5. Clinical features
FS and CwG are benign conditions sharing several clinical and prognostic features (6).
5.1. FS
Children with FS can develop seizures within one hour of the onset of the fever (21% of cases), between 1 and 24 h of the fever (57%) or more than 24 h after the fever (22%) (46). However, the fever can occur at any time, not infrequently after the seizure. Children with FS have higher temperatures with illness compared with febrile controls (47). Seizure types include tonic-clonic seizures, which can be asymmetrical, or focal impaired awareness seizures. FS have been classified as simple FS or complex based on duration, recurrence, and presence of focal features (48). Febrile seizures have an average duration of 4–7 min, with only 10%–15% of them lasting longer than 10 min (49). Simple FS are generalized seizures, with duration <15 min, and not recurrent within 24 h. Complex FS are seizures either focal, with a duration >15 min, or repetitive within 24 h. Most FS are simple FS, while 25%–35% are complex FS (50).
Up to a third of children with FS have a recurrence, and 75% of these occur within one year (51). Risk factors for recurrent FS include age at onset <18 months, history of FS in a first-degree relative, low grade of fever associated with seizures (<39°C), short duration of fever before a seizure (<1 h) and multiple seizures during the same febrile illness (50). EEG findings have also been reported as an independent risk factor for FS recurrence (50).
5.2. CwG
In many cases of CwG, seizures follow gastrointestinal symptoms, although they can also occur before or simultaneously with the development of diarrhoea (41).
Although the seizures are mostly reported as generalized tonic-clonic, ictal EEG recordings have always demonstrated a focal origin (41, 52). Seizures are mostly brief (<5 min), and often repetitive, usually occurring in clusters ranging from one to 8 seizures within a 24 h period (19). Cluster seizures were observed in 13%–75% of patients with CwG (53).
The overall prognosis of CwG is favourable, and the incidence of seizure recurrence is low (54).
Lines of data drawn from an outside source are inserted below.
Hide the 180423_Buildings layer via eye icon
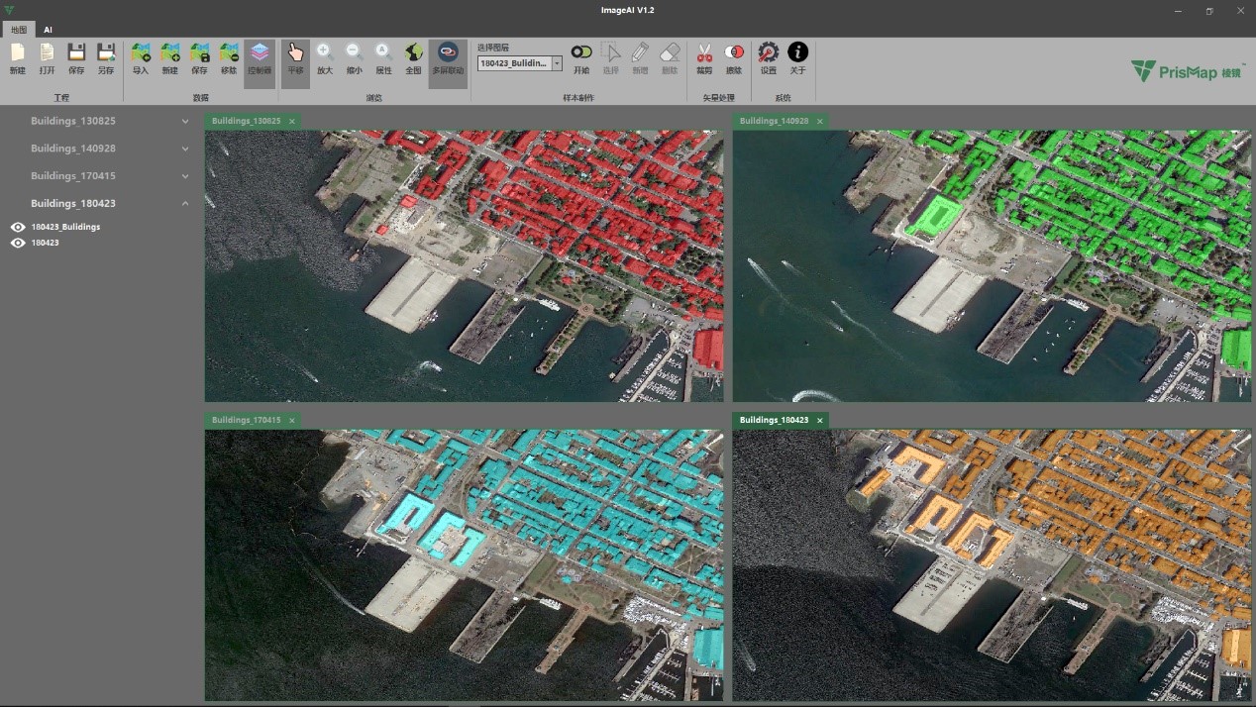This screenshot has height=707, width=1256. click(x=18, y=227)
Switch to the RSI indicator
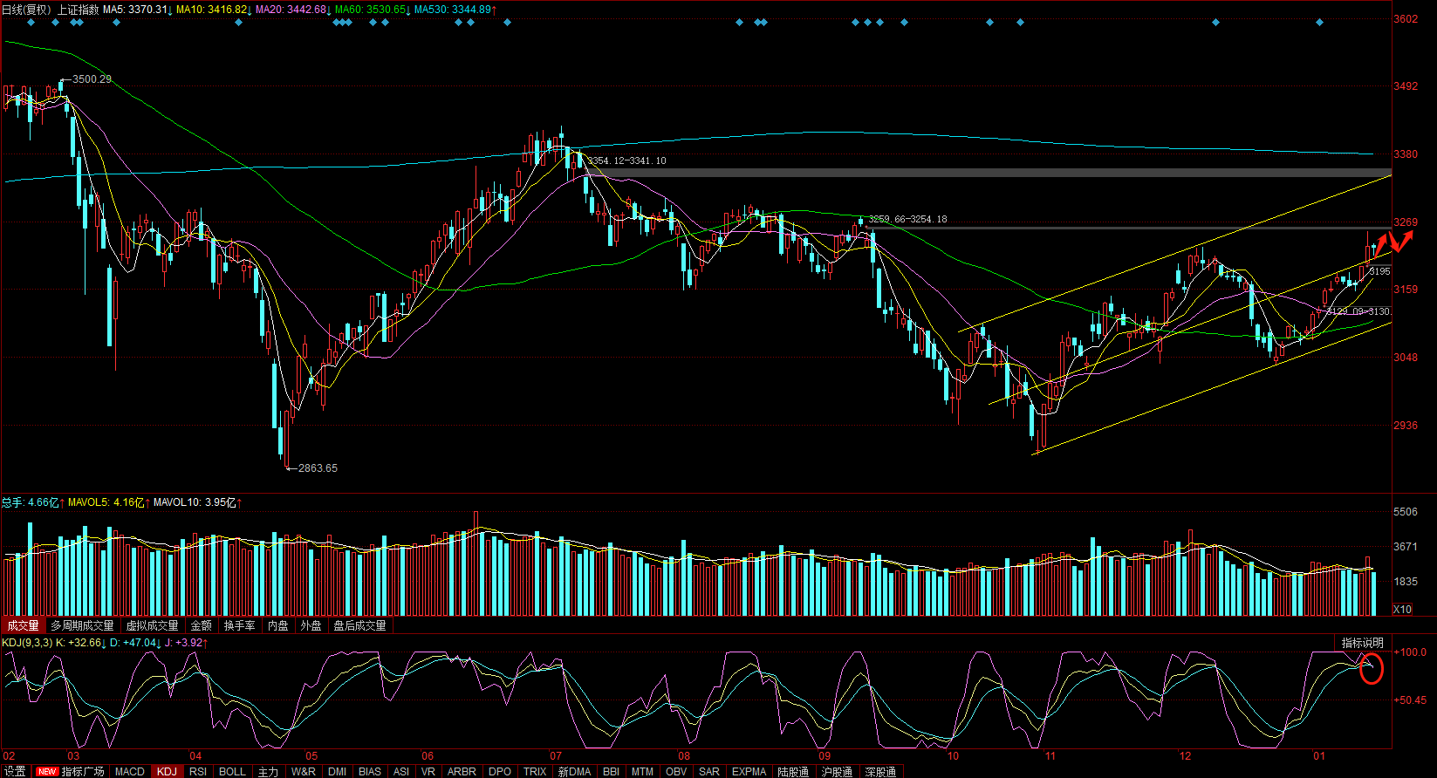This screenshot has width=1437, height=778. pos(198,772)
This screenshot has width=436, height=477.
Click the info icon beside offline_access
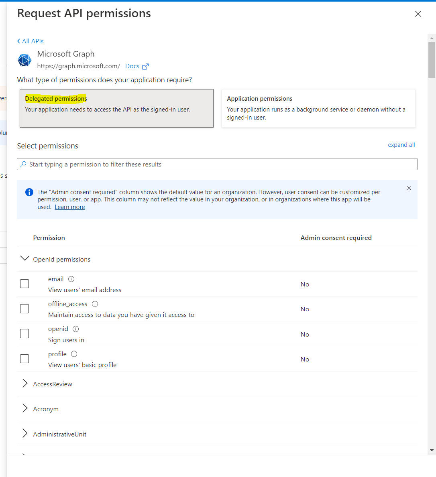(x=95, y=304)
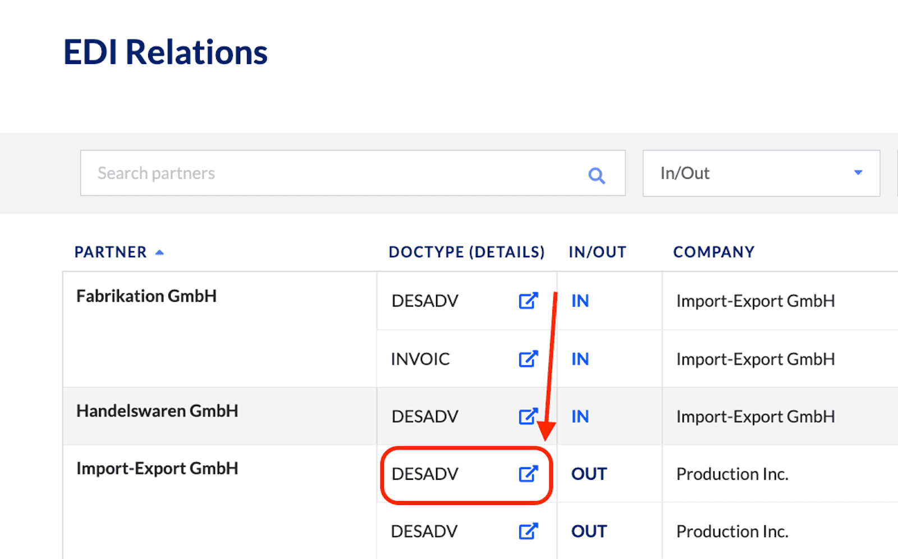
Task: Open details icon for INVOIC row
Action: click(528, 359)
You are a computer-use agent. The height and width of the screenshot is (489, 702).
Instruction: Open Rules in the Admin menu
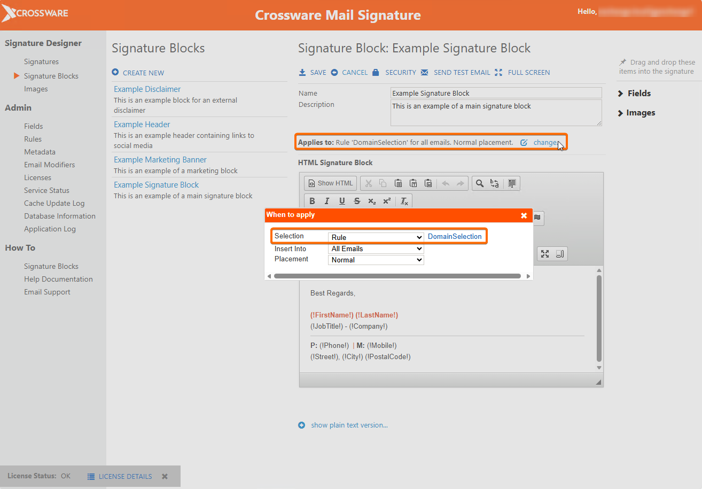[x=33, y=139]
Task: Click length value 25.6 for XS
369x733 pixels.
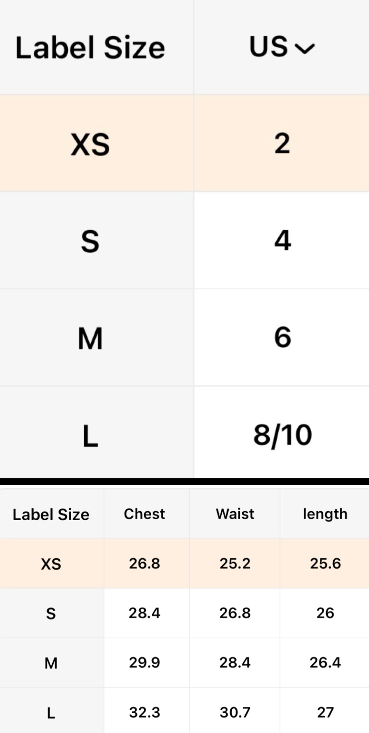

The risk of recurrence can be predicted by age at onset <18 months and repeated seizures over 24 h (54).
6. Electroencephalographic findings
EEG could play a role in predicting FS recurrence (50) or epilepsy development (55) in patients with FS, while the role of EEG is of limited value in the evaluation of CwG since most EEG findings return to normal during the follow-up period (41).
6.1. FS
There is a longstanding debate on the usefulness of EEG in children with FS (56). The value of EEG in patients with simple FS has been traditionally denied (1), although some recent papers suggest its usefulness. If an EEG is obtained, it should be taken at least 48 h after the FS to prevent conflating postictal electrical activity with aberrant activity (21). First, pseudo-petit mal discharge (PPMD) pattern and abnormal EEG have been recently reported as independent risk factors for FS recurrence (50). Second, PPMD has been reported as a marker of favourable prognosis in terms of epilepsy development, since epilepsy has been diagnosed in patients without PPMD but not in those with PPMD (55). The value of EEG in patients with complex FS remains controversial (57), and the absence of epileptiform activity does not exclude seizures (58).
6.2. CwG
Interictal EEG findings have been usually reported as normal in CwG, although some patients may initially present slow background activity, focal spikes or epileptiform discharges. Ictal EEG recordings reveal a focal onset, usually with secondary generalization and rarely with persisting focality (9, 41, 59).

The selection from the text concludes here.